Reporting Out Obamacare Uncertainty

The coverage of the Affordable Care Act's troubled rollout has been marked by a spate of overheated and sensationalist health plan “cancellation” stories spotlighting consumers who have been told by their insurance companies that they're being moved to more expensive plans. In most cases these stories rely on a lack of context and withhold key details about how these consumers can potentially benefit under the law. They also demonstrate a worrying lack of skepticism towards the behavior of the insurance companies.

The latest example comes from the New York Times, which reports on three average Americans who are being “forced out of their existing health insurance plans” as the ACA takes effect. “One expects to pay more. One expects to pay less. And one is just trying to figure it all out,” the Times reports. At first glance it looks like a neat cover-all-the-angles trifecta. When you dig a little deeper into the article, though, some warning signs start flashing.

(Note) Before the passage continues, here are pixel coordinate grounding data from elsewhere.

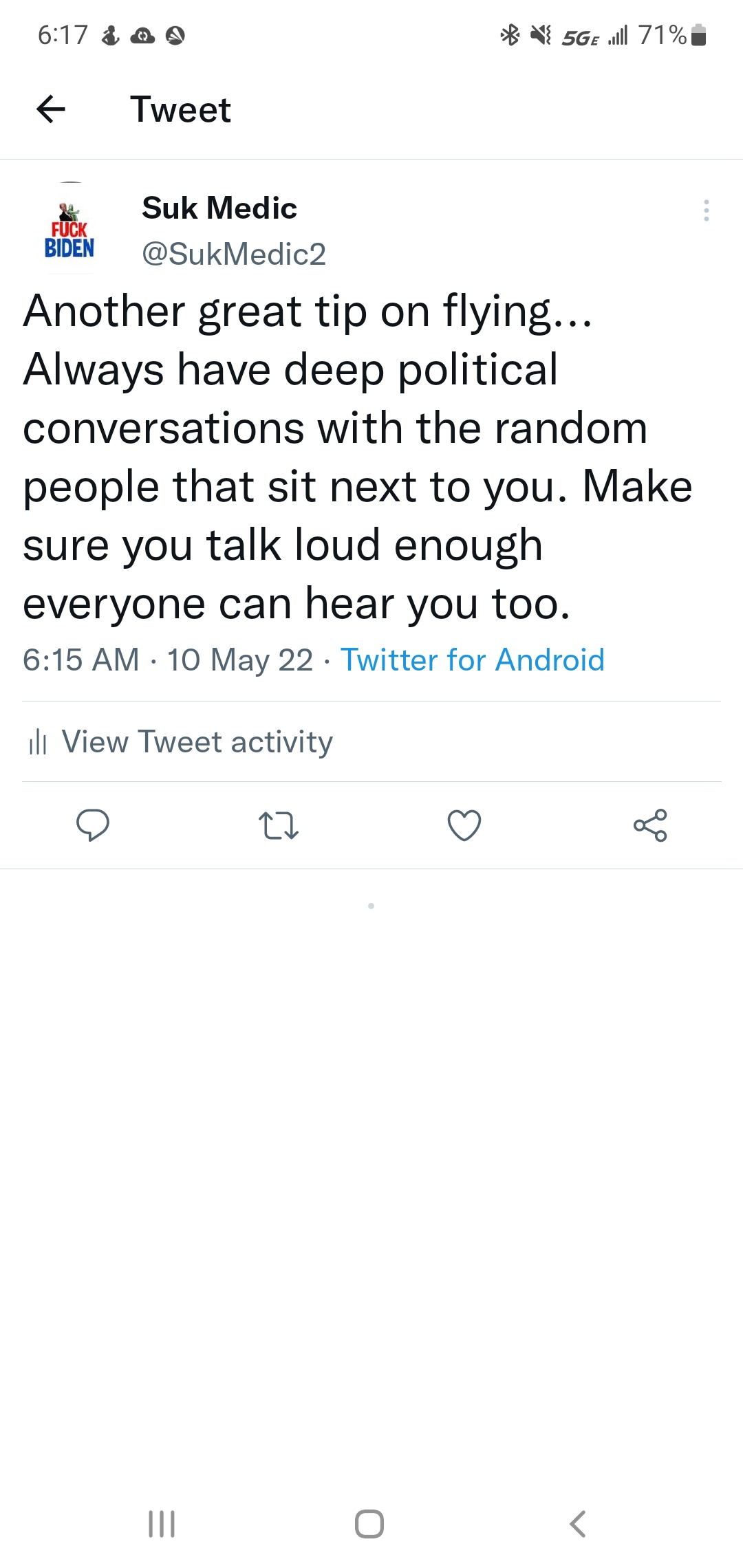Tap the tweet body text
743x1568 pixels.
click(x=358, y=457)
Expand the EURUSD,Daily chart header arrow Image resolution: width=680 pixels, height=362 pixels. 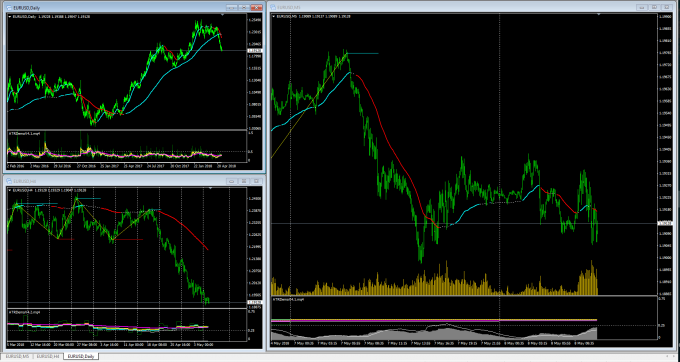pyautogui.click(x=10, y=16)
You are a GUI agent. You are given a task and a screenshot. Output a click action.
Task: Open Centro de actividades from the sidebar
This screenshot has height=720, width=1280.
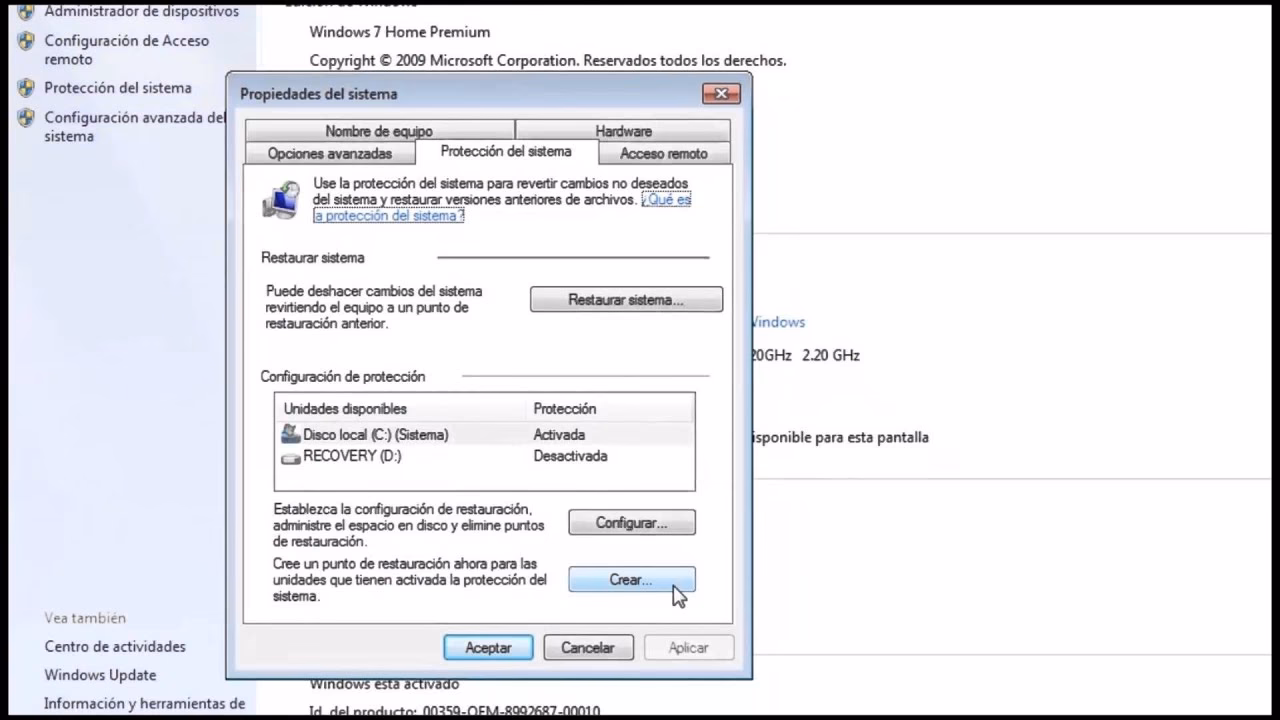[x=114, y=646]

The person who expects to pay more is Charles Nance, a 57-year-old “home inspector in suburban St. Louis.” Nance was informed by his current insurer, Anthem BlueCross BlueShield, that his current plan is being dropped because it doesn't comply with the ACA's minimum standards, so the company was going to sign him up for a considerably more expensive plan “that would cost twice as much” per month in premiums.

That sounds pretty bad! But then a few more details creep in, buried at the end of the article. “He said he does not qualify for federal subsidies,” the Times reported on Mr. Nance, “and has had difficulty signing onto the online marketplace to evaluate his options.” And then there's this: “For now, he has purchased a one-year plan through United Healthcare that is similar in price and features to his existing plan.” He “expects to pay more,” but he's already found another plan “that is similar in price and features”? So he's not actually paying more. He just expects to pay more under the ACA, even though he hasn't been able to actually evaluate the options available to him under the law.

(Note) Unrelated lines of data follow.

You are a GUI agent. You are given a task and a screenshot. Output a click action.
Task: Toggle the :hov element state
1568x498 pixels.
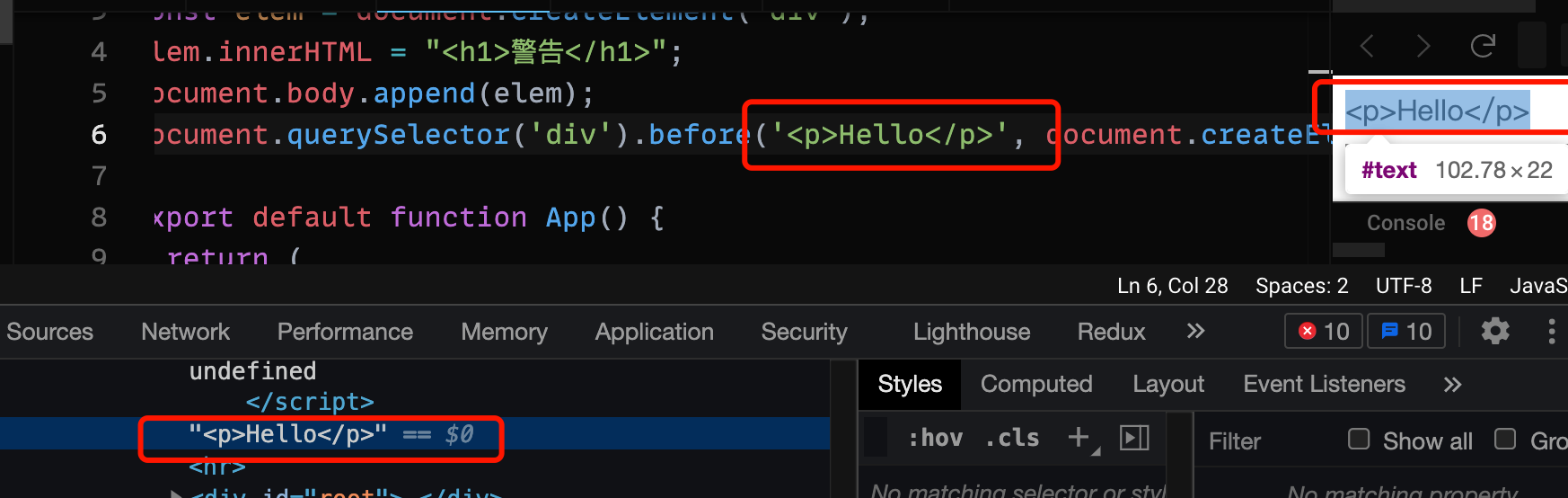click(935, 439)
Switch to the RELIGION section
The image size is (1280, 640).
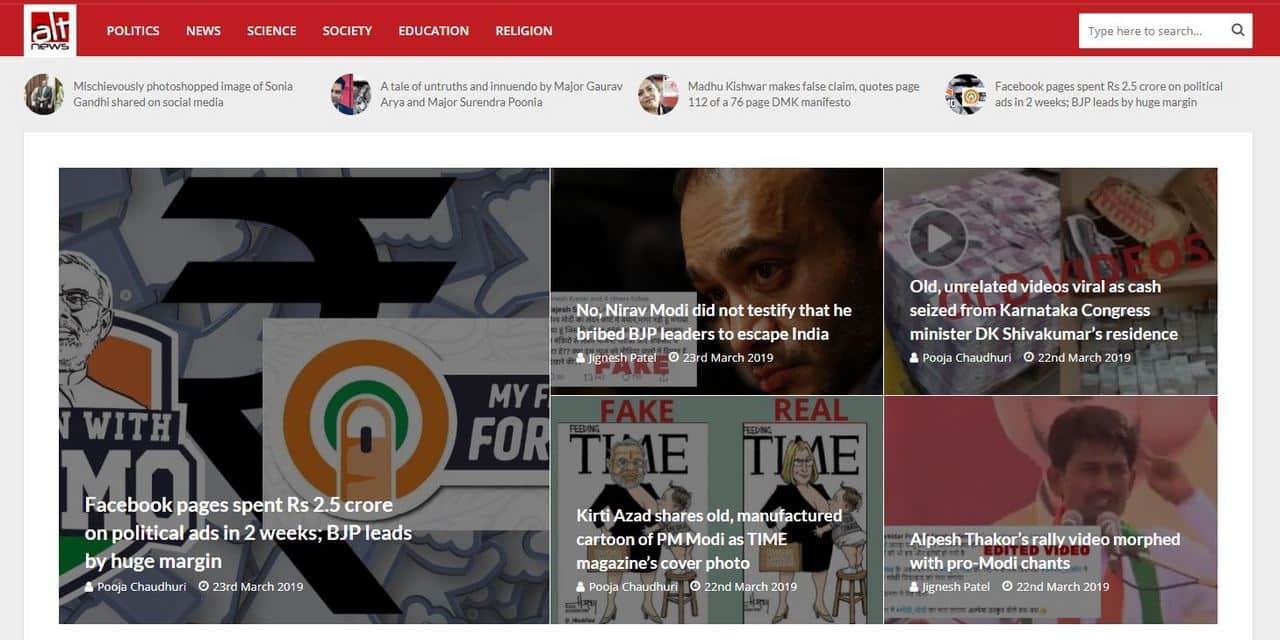coord(523,31)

This would have been a good moment for the Times to do a little more digging. Not knowing the precise details of Mr. Nance's situation makes it tough to know what options he can pursue, but we know from the article that he's 57 years old, both he and his wife will need coverage, and he lives in the suburbs of St. Louis, Missouri. We also know that the plan Anthem BlueCross BlueShield is trying to foist on him will cost just over $1,000 a month, which means he was paying somewhere in the range of $500 for his old plan. When you search healthcare.gov for plans available in St. Louis County for an individual and their spouse, it spits back a whole range of plans with estimated monthly premiums that are roughly comparable to what Mr. Nance was paying before.

Again, this is based on just the bare-bones details of Mr. Nance's situation and shouldn't be considered definitive, but as it stands his “expectation” that he will pay more thanks to the ACA wasn't borne out by any of the details reported in the article. It was informed solely by the actions of his insurance company, which has an obvious interest in getting him to pay more for his health care.